PROBLEMS TO WORK ON -
(a) From the article on green cards for same-sex spouses, print the passage that starts at "August 25, 2015" and ends at "with opposite-sex marriages.".
(b) Decide whether each statement agrees with the article on green cards for same-sex spouses, answering yes or no and quoting the deciding words: (i) Janet Napolitano was the Secretary of Homeland Security. (ii) A foreign national spouse is immediately eligible for a green card when the sponsoring spouse is a lawful permanent resident. (iii) In judging whether a marriage is valid for immigration purposes, USCIS generally looks to the law of the state where the couple now lives.
(c) List every question that serves as a heading in the Q&A part of the article on green cards for same-sex spouses.

SELECTION -
○ ○ ○ ○

August 25, 2015 Douglas Lightman

DOMA and Same Sex Marriage

As a result of the Supreme Court’s holding on June 26, 2013 that Section 3 of the Defense of Marriage Act (DOMA) is unconstitutional, Janet Napolitano, the Secretary of Homeland Security, directed US Citizenship and Immigration Services (USCIS) to adjudicate green card applications filed in connection with same-sex marriages in the same manner as those filed in connection with opposite-sex marriages.

The essence of the Supreme Court’s holding is that same-sex couples who are legally married deserve equal rights to benefits under federal law that are available to all other married couples.  As a result, immigration benefits available to spouses of US citizens, long term permanent residents, and nonimmigrant visa holders are available to all spouses, regardless of whether the marriage is an opposite-sex marriage or same-sex marriage, as long as the marriage is legal.

The particular benefit that we’re going to focus on for purposes of this article, is the green card through marriage process in connection with a same-sex marriage.  Please find below a series of Q &As that we think will be helpful in better understanding the marriage green card process from the perspective of a same sex marriage.

What was the law prior to the Supreme Court’s holding?

Prior to the Supreme Court holding, US citizen or lawful permanent resident spouses of foreign nationals in same-sex marriages could not sponsor their foreign national spouses for a green card. In other words, previously, if a green card application was submitted in connection with a same-sex marriage, it would be denied. However, it should be noted that over the past several years, USCIS held some of these cases in abeyance (in other words, they didn’t approve or deny) as they waited on this ruling.

Will the foreign national spouse be immediately eligible for a green card?

The foreign national spouse will be immediately eligible for a green card as long as the sponsoring spouse is a US citizen. If the sponsoring spouse is a lawful permanent resident, the process is a bit longer (2-4 years), just like it is for couples in an opposite-sex marriage.

What if the foreign spouse is out of status?

If the foreign national spouse is out of status, he/she can still obtain a green card as long as the other spouse is a US citizen (not a lawful permanent resident) assuming the foreign national spouse entered the US legally and there aren’t other factors at play. It’s best to discuss your personal situation with an immigration lawyer.

What if we were married in a state that recognizes same-sex marriage but we now live in a state that does not recognize same-sex marriage?

Generally, when evaluating an application, USCIS looks to the law of the location where the marriage took place when determining whether the marriage is valid for immigration purposes, although there are limited exceptions where the law of the state of residence in addition to the law of the state of where the marriage took place are taken into consideration.

○ ○ ○ ○

Pointing data for screenshots:

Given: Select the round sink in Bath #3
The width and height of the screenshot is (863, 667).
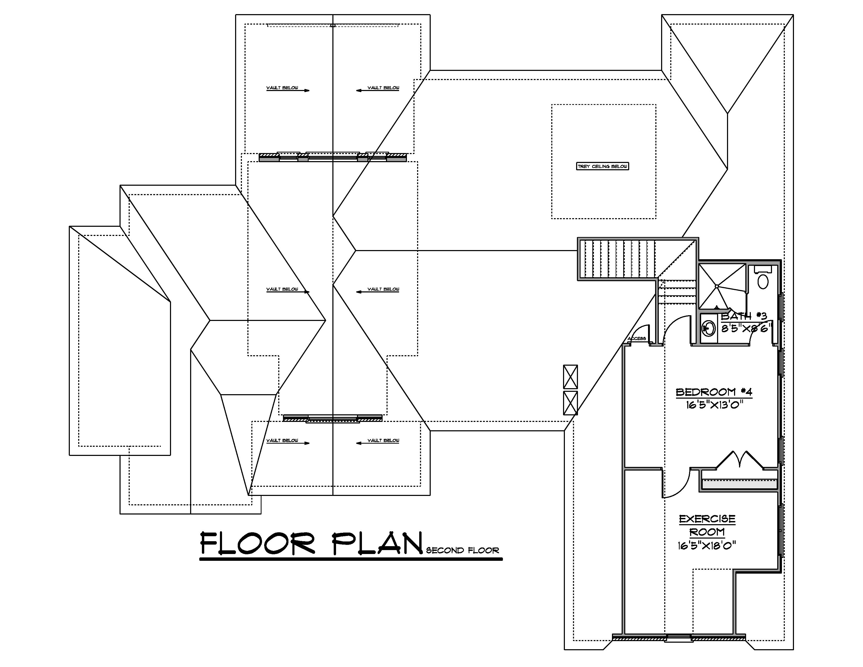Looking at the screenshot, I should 708,328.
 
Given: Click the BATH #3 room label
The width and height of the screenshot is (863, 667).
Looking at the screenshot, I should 744,316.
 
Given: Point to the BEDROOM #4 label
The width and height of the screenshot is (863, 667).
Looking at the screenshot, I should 714,392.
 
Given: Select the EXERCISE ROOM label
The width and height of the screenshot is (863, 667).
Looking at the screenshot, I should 707,525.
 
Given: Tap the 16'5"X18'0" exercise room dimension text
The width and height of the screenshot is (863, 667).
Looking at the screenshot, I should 707,546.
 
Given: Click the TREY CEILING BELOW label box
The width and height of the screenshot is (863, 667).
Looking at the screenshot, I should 602,166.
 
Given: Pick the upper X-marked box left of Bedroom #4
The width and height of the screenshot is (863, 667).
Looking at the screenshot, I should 570,377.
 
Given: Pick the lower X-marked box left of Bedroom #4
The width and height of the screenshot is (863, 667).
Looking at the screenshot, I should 570,403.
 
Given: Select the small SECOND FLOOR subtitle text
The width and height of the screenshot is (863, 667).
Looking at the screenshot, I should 462,550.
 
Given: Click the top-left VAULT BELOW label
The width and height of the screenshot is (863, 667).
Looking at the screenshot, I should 282,88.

○ ○ ○ ○

WORKED SOLUTIONS -
(a)
August 25, 2015 Douglas Lightman

DOMA and Same Sex Marriage

As a result of the Supreme Court’s holding on June 26, 2013 that Section 3 of the Defense of Marriage Act (DOMA) is unconstitutional, Janet Napolitano, the Secretary of Homeland Security, directed US Citizenship and Immigration Services (USCIS) to adjudicate green card applications filed in connection with same-sex marriages in the same manner as those filed in connection with opposite-sex marriages.

(b)
(i) Yes: "Janet Napolitano, the Secretary of Homeland Security"
(ii) No: "If the sponsoring spouse is a lawful permanent resident, the process is a bit longer (2-4 years)"
(iii) No: "USCIS looks to the law of the location where the marriage took place when determining whether the marriage is valid for immigration purposes"

(c)
What was the law prior to the Supreme Court's holding?
Will the foreign national spouse be immediately eligible for a green card?
What if the foreign spouse is out of status?
What if we were married in a state that recognizes same-sex marriage but we now live in a state that does not recognize same-sex marriage?